Mel’s lips twisted. Friends. Mel had thought they’d become just that from the moment they’d met at that party. Good friends. Actually, it had been after they’d become lovers that they’d decided to write the children’s books.
Terry wrote the text. Mel drew the pictures. They laughed together. Made love. It had all been so perfect. But apparently Mel had been the only one who thought so.
Now she was alone, and Terry had moved in with a twenty-year-old who was all adoring eyes and nubile body. Just the way Mel had been seven years ago.
Mel paused. What had made her draw a parallel between herself and Terry’s new lover? They were physically totally different, but they did have one thing in common. They were both enamored of Terry. Mel certainly had been. Still was, she reminded herself.
She’d fallen for Terry the night they’d met at a party given by one of Mel’s art school classmates. Terry had been at the center of an attentive crowd. Nearly six years older than Mel, Terry was tall and slim and extremely fit. Her dark hair was long and curled loosely to her shoulders.

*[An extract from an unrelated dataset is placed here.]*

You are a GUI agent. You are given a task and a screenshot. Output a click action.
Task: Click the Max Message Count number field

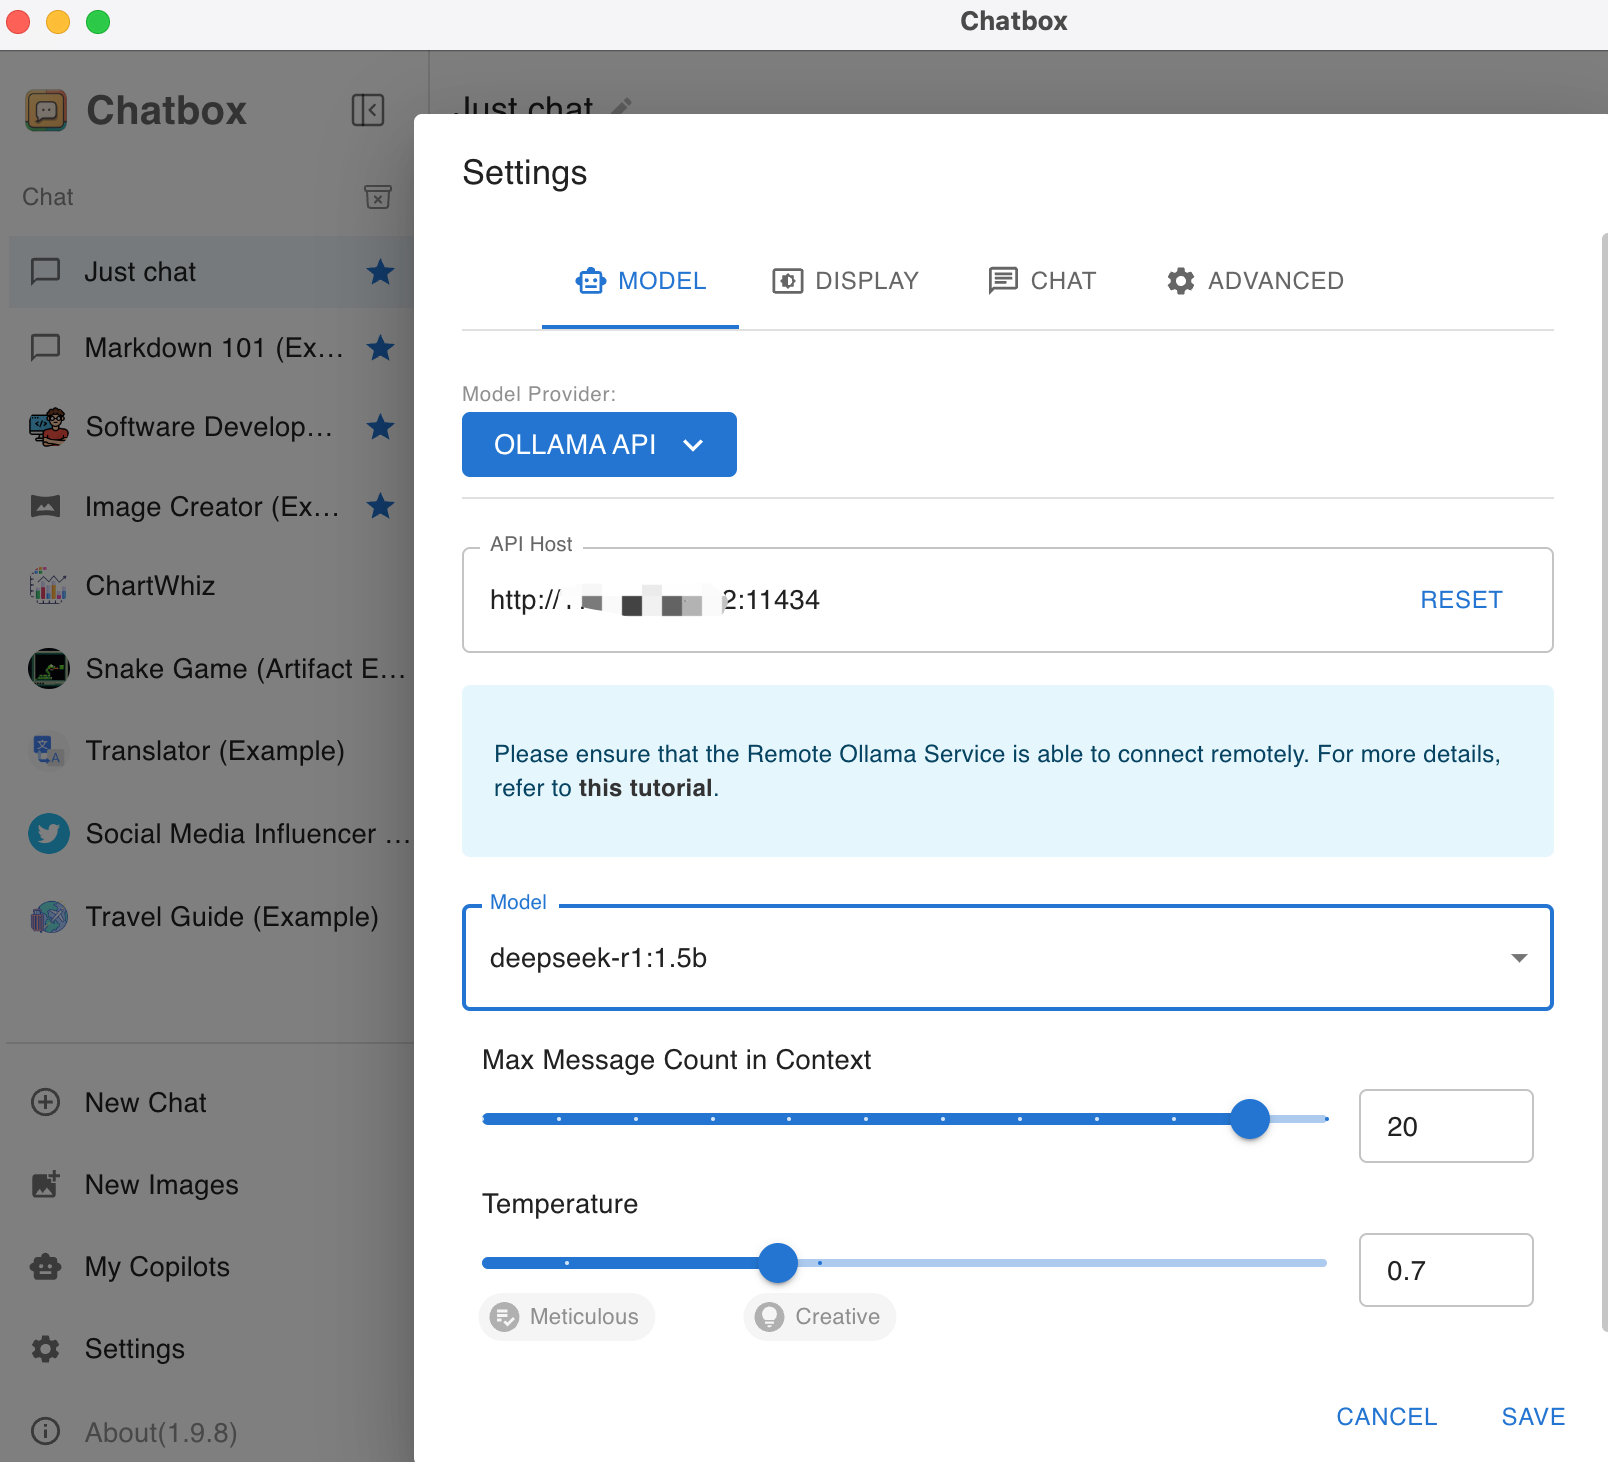tap(1445, 1127)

That first night Mel had watched her with longing, wishing she could be so at ease with a crowd around her, wishing she had the confidence that Terry so obviously had. And wishing she could ask Terry to come out with her, for coffee or something. But of course Mel had been far too reserved to do that. She’d tried once and — Mel stopped those disquieting thoughts.

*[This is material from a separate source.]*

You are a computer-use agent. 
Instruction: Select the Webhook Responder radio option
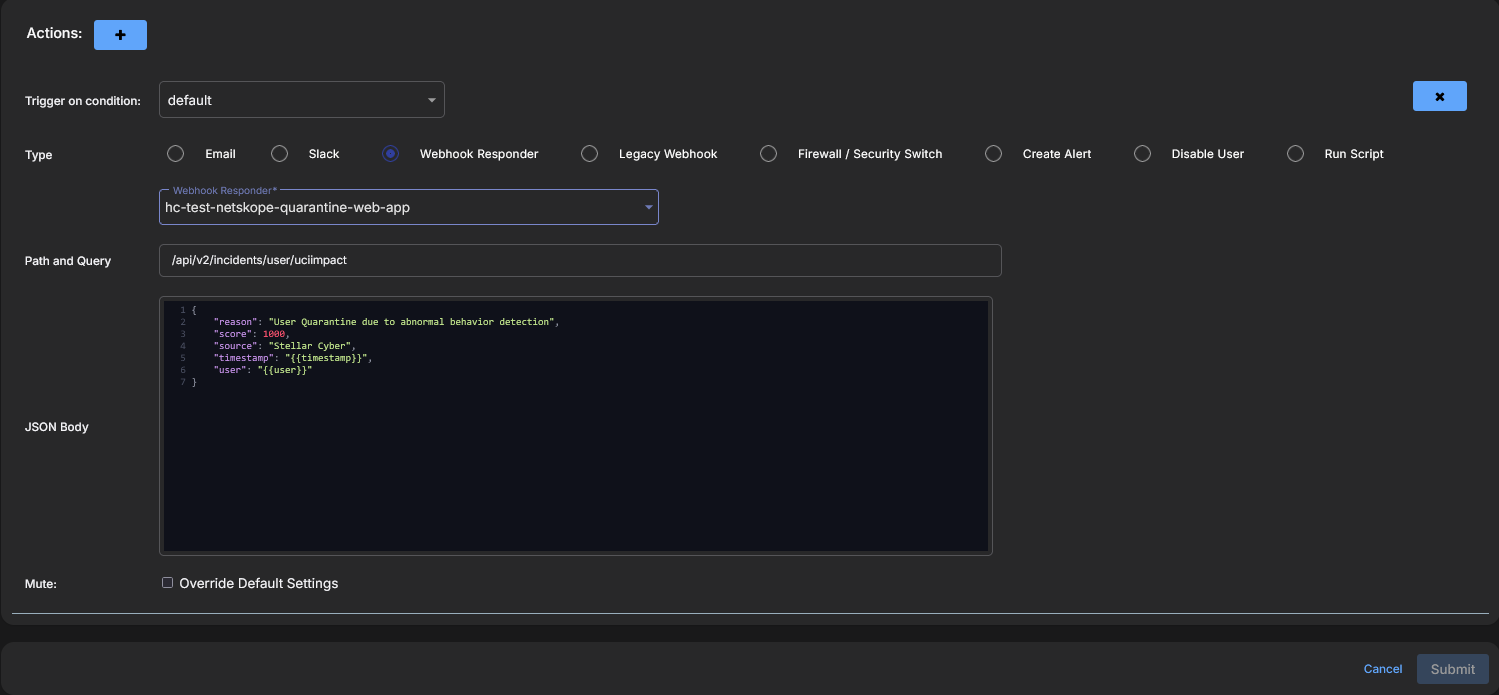click(x=391, y=154)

So Mel had endeavored to be at whatever party or sporting event that Terry attended. She’d joined Terry’s adoring audience and eventually she’d got up t
he nerve to talk to her. Of course, Mel had gained the courage from the measured looks Terry had given her and, after that initial contact, Terry began to seek Mel out, too. They’d talk for hours, go for long walks together and, after what seemed to Mel an eternity of fear and yearning, Terry had kissed her.
Mel couldn’t have been happier. They were indeed soul mates. She could barely believe her good fortune.
And she could remember the exhilaration knowing Terry felt the same way she did. When Mel had shyly admitted this to Terry, Terry had laughed, confessing she had been involved with women since her early teens.
Although Terry had been experienced herself, Terry had been Mel’s first real lover. Mel shifted uneasily on her towel. Not that she hadn’t tried to…
She swallowed. Her first clumsy attempts at seduction just before she turned seventeen had been such a humiliating failure Mel hadn’t had the nerve to try again. She’d forced that part of her life into the dim, dark recesses, never again to see the light of day.
And she hadn’t told a soul about it until she had divulged some of it to Terry. To Mel’s disappointment, Terry had been highly amused. Occasionally she’d even resorted to teasing Mel about her youthful infatuation, and Mel had told herself she should lighten up about it. It had happened years ago. She’d grown past it. Or she should have. Yet it still had the power to unsettle her.
But, all that aside, if it hadn’t been for Terry, perhaps Mel would still be denying her sexual preference. For she’d kept that buried inside her until she met Terry.
When Terry kissed her it was as though all the doors inside her she’d slammed shut had burst open and everything was swept into a whirlwind to settle back into a new and so-right place. Terry had been so intelligent…so attractive…so passionate.
Mel brought Terry’s beautiful face into focus, and her heart ached with loss. And then suddenly Terry’s features disappeared and she found another face sharpening in her thoughts. Hair darker than Terry’s.
Eyes deep brown where Terry’s had been hazel. A full, generous mouth with the hint of a dimple in one cheek.